Render every line of the rows below as a Markdown table with the columns "Number" and "Line," where each line gets its own number. Leave out blank lines.

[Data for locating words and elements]
----------
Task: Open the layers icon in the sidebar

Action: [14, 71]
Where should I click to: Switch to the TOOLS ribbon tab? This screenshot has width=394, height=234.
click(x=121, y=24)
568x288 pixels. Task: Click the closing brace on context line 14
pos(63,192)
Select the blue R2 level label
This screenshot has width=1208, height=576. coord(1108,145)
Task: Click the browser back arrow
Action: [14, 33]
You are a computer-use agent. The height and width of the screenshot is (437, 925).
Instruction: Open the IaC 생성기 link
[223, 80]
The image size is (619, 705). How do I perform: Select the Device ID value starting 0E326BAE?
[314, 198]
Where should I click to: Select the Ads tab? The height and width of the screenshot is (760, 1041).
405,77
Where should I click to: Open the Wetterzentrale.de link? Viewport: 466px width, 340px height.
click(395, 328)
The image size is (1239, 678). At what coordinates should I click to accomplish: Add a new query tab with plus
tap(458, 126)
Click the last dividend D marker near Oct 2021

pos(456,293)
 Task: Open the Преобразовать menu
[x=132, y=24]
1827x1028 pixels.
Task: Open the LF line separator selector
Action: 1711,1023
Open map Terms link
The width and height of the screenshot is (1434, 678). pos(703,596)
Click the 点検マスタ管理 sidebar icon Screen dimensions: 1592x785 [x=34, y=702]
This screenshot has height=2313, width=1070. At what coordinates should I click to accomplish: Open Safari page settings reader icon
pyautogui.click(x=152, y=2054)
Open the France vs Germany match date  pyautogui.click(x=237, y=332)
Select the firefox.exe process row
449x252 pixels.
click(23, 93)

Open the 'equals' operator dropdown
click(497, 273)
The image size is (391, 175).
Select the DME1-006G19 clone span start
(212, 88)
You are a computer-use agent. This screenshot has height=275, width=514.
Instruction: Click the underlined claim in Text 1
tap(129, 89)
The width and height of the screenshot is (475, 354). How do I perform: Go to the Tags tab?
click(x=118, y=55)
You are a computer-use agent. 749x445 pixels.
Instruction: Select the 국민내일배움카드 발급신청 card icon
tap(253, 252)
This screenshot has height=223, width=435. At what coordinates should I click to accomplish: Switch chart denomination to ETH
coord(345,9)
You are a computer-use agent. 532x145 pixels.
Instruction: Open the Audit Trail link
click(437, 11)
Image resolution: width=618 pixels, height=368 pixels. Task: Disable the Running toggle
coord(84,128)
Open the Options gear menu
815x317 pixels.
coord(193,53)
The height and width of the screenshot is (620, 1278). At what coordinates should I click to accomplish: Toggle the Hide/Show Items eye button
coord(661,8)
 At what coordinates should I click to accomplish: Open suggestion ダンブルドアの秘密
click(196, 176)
----------
*Solution for this problem*
| Number | Line |
|---|---|
| 1 | Task: Open the layers icon in the sidebar |
| 2 | Action: [14, 71] |
| 3 | Where should I click to: Switch to the TOOLS ribbon tab? This screenshot has width=394, height=234. |
| 4 | click(x=121, y=24) |
| 5 | 568x288 pixels. Task: Click the closing brace on context line 14 |
| 6 | pos(63,192) |
| 7 | Select the blue R2 level label |
| 8 | This screenshot has width=1208, height=576. coord(1108,145) |
| 9 | Task: Click the browser back arrow |
| 10 | Action: [14, 33] |
| 11 | You are a computer-use agent. The height and width of the screenshot is (437, 925). |
| 12 | Instruction: Open the IaC 생성기 link |
| 13 | [223, 80] |
| 14 | The image size is (619, 705). How do I perform: Select the Device ID value starting 0E326BAE? |
| 15 | [314, 198] |
| 16 | Where should I click to: Select the Ads tab? The height and width of the screenshot is (760, 1041). |
| 17 | 405,77 |
| 18 | Where should I click to: Open the Wetterzentrale.de link? Viewport: 466px width, 340px height. |
| 19 | click(395, 328) |
| 20 | The image size is (1239, 678). At what coordinates should I click to accomplish: Add a new query tab with plus |
| 21 | tap(458, 126) |
| 22 | Click the last dividend D marker near Oct 2021 |
| 23 | pos(456,293) |
| 24 |  Task: Open the Преобразовать menu |
| 25 | [x=132, y=24] |
| 26 | 1827x1028 pixels. |
| 27 | Task: Open the LF line separator selector |
| 28 | Action: 1711,1023 |
| 29 | Open map Terms link |
| 30 | The width and height of the screenshot is (1434, 678). pos(703,596) |
| 31 | Click the 点検マスタ管理 sidebar icon Screen dimensions: 1592x785 [x=34, y=702] |
| 32 | This screenshot has height=2313, width=1070. At what coordinates should I click to accomplish: Open Safari page settings reader icon |
| 33 | pyautogui.click(x=152, y=2054) |
| 34 | Open the France vs Germany match date  pyautogui.click(x=237, y=332) |
| 35 | Select the firefox.exe process row |
| 36 | 449x252 pixels. |
| 37 | click(23, 93) |
| 38 | Open the 'equals' operator dropdown |
| 39 | click(497, 273) |
| 40 | The image size is (391, 175). |
| 41 | Select the DME1-006G19 clone span start |
| 42 | (212, 88) |
| 43 | You are a computer-use agent. This screenshot has height=275, width=514. |
| 44 | Instruction: Click the underlined claim in Text 1 |
| 45 | tap(129, 89) |
| 46 | The width and height of the screenshot is (475, 354). How do I perform: Go to the Tags tab? |
| 47 | click(x=118, y=55) |
| 48 | You are a computer-use agent. 749x445 pixels. |
| 49 | Instruction: Select the 국민내일배움카드 발급신청 card icon |
| 50 | tap(253, 252) |
| 51 | This screenshot has height=223, width=435. At what coordinates should I click to accomplish: Switch chart denomination to ETH |
| 52 | coord(345,9) |
| 53 | You are a computer-use agent. 532x145 pixels. |
| 54 | Instruction: Open the Audit Trail link |
| 55 | click(437, 11) |
| 56 | Image resolution: width=618 pixels, height=368 pixels. Task: Disable the Running toggle |
| 57 | coord(84,128) |
| 58 | Open the Options gear menu |
| 59 | 815x317 pixels. |
| 60 | coord(193,53) |
| 61 | The height and width of the screenshot is (620, 1278). At what coordinates should I click to accomplish: Toggle the Hide/Show Items eye button |
| 62 | coord(661,8) |
| 63 |  At what coordinates should I click to accomplish: Open suggestion ダンブルドアの秘密 |
| 64 | click(196, 176) |